Saved data entries:
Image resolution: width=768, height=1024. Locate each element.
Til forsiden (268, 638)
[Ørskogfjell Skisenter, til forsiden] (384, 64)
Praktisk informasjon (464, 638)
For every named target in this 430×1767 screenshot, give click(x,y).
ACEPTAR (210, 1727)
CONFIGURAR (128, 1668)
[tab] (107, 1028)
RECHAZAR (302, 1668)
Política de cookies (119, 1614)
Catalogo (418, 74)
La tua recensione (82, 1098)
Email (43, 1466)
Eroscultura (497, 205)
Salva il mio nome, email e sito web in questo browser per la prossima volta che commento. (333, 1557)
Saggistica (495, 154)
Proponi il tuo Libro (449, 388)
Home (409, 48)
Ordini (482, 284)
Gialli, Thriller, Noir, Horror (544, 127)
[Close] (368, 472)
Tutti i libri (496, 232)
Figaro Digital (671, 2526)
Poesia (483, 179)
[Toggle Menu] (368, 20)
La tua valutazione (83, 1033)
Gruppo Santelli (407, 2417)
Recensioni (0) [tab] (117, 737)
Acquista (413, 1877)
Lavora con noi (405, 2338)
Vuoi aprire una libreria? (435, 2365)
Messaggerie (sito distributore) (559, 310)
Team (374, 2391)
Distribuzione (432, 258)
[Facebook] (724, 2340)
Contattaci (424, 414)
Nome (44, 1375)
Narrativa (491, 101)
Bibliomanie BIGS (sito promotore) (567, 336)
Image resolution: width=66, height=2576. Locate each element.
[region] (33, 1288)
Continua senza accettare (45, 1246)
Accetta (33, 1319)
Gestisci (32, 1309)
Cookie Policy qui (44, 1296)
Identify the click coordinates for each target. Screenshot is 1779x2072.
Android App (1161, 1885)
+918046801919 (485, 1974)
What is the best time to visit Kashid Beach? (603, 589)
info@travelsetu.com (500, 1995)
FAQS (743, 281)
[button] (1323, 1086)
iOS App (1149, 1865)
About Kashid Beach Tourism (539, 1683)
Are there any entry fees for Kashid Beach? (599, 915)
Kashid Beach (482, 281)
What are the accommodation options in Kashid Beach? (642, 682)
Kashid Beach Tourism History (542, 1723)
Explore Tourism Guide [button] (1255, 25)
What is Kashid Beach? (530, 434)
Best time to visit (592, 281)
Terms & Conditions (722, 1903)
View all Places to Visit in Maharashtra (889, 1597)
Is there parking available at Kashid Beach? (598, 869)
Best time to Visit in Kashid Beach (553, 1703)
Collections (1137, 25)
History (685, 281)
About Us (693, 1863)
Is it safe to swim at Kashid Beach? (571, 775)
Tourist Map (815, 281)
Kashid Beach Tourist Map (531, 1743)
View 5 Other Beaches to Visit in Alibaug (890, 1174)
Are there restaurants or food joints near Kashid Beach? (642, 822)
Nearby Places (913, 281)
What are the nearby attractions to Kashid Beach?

Your objective: Write out exactly the lines between the start of the entries and the line containing "RECHAZAR (302, 1668)", including that line and the first one.

Your solution:
Image resolution: width=768, height=1024. Locate each element.
Til forsiden (268, 638)
[Ørskogfjell Skisenter, til forsiden] (384, 64)
Praktisk informasjon (464, 638)
For every named target in this 430×1767 screenshot, give click(x,y).
ACEPTAR (210, 1727)
CONFIGURAR (128, 1668)
[tab] (107, 1028)
RECHAZAR (302, 1668)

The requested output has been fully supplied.